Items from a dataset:
_ _ _ _
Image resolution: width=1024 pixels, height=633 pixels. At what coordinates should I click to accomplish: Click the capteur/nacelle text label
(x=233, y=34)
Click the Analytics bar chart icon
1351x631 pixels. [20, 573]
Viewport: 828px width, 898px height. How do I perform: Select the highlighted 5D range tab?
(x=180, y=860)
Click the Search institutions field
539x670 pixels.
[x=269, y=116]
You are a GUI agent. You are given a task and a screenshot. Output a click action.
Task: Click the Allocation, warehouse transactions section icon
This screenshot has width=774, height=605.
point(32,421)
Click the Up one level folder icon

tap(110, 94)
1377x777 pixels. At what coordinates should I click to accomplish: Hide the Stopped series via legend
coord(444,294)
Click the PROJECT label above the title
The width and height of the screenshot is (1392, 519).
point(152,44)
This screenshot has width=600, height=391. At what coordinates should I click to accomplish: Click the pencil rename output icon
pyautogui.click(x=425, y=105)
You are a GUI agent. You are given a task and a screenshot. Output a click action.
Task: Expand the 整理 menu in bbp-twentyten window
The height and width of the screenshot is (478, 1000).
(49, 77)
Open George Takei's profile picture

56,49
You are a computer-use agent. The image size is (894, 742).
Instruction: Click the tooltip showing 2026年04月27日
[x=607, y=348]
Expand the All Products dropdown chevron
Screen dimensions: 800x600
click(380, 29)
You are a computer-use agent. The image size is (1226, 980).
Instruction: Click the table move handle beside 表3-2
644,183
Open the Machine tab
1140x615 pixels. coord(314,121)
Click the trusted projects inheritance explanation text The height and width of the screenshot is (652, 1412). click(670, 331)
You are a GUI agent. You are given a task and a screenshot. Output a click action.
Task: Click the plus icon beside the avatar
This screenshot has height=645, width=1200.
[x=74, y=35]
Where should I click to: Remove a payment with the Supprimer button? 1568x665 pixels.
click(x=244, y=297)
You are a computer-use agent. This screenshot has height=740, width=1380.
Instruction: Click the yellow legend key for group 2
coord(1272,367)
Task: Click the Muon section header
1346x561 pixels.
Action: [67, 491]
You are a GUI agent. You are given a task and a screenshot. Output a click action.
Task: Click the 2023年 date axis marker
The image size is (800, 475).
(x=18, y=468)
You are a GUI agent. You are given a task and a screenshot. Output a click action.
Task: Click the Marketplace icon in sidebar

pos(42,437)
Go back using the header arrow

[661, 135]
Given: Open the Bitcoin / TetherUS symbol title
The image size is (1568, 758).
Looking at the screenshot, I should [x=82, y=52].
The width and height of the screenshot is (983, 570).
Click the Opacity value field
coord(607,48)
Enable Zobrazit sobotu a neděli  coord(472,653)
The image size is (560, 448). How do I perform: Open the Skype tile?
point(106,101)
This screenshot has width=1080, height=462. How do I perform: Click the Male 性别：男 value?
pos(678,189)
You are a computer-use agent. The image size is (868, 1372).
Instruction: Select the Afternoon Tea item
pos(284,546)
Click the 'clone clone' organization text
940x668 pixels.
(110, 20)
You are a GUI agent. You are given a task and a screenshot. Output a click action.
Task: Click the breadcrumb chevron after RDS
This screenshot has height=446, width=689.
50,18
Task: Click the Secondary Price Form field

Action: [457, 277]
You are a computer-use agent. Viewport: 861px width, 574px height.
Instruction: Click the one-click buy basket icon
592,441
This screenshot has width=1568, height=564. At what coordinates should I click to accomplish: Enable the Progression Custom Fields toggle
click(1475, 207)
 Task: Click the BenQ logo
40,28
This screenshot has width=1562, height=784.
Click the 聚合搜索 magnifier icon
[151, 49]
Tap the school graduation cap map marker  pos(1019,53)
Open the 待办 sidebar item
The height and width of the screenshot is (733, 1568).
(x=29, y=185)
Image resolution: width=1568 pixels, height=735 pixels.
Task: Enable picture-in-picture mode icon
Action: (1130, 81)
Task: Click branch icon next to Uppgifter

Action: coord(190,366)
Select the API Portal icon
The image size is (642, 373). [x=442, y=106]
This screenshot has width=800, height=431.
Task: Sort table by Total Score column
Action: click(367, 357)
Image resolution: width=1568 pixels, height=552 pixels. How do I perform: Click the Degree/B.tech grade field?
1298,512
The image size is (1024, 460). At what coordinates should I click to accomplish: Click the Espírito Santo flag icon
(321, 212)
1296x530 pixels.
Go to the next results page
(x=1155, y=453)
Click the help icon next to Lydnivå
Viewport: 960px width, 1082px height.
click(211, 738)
_ _ _ _
TASK -
Look through the entries above and list every line containing "title".

TASK RESPONSE -
Click the PROJECT label above the title
Given: Open the Bitcoin / TetherUS symbol title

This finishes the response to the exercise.